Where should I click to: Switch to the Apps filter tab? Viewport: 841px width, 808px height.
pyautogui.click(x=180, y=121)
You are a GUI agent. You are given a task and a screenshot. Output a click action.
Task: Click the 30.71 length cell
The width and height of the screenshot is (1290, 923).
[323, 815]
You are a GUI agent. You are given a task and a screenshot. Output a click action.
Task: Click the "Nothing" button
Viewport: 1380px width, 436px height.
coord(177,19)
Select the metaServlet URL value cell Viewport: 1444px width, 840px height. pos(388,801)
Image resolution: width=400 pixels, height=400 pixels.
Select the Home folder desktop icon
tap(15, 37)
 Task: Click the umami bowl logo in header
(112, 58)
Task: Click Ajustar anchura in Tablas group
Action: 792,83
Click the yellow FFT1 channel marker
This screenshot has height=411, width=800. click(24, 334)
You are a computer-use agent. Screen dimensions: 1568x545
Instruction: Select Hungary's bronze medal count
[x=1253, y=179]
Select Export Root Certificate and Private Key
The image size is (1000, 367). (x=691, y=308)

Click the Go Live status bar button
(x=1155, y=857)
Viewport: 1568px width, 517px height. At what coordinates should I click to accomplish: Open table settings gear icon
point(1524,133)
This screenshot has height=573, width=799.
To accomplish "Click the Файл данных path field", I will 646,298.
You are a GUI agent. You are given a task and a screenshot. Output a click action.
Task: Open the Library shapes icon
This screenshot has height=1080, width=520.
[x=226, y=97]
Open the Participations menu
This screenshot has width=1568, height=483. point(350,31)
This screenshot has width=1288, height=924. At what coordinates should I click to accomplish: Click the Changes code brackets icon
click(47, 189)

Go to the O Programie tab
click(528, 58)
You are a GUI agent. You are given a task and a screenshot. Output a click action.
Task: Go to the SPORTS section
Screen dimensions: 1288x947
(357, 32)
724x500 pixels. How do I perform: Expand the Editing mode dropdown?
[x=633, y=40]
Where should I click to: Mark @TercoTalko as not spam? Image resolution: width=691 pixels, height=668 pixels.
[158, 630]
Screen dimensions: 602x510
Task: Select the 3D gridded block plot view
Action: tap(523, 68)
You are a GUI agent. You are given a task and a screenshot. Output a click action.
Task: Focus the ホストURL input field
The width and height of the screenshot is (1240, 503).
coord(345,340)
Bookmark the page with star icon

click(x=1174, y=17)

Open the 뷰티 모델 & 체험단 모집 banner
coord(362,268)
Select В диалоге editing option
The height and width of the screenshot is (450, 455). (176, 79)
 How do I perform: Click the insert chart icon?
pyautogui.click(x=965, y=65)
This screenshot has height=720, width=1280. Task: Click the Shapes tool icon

Written task.
Pull out every line of the records above that contains the word "accomplish", and copy each one in full.

Solution below.
Viewport: 1568px width, 517px height. At what coordinates should I click to accomplish: Open table settings gear icon
To accomplish "Click the Файл данных path field", I will 646,298.
This screenshot has width=1288, height=924. At what coordinates should I click to accomplish: Click the Changes code brackets icon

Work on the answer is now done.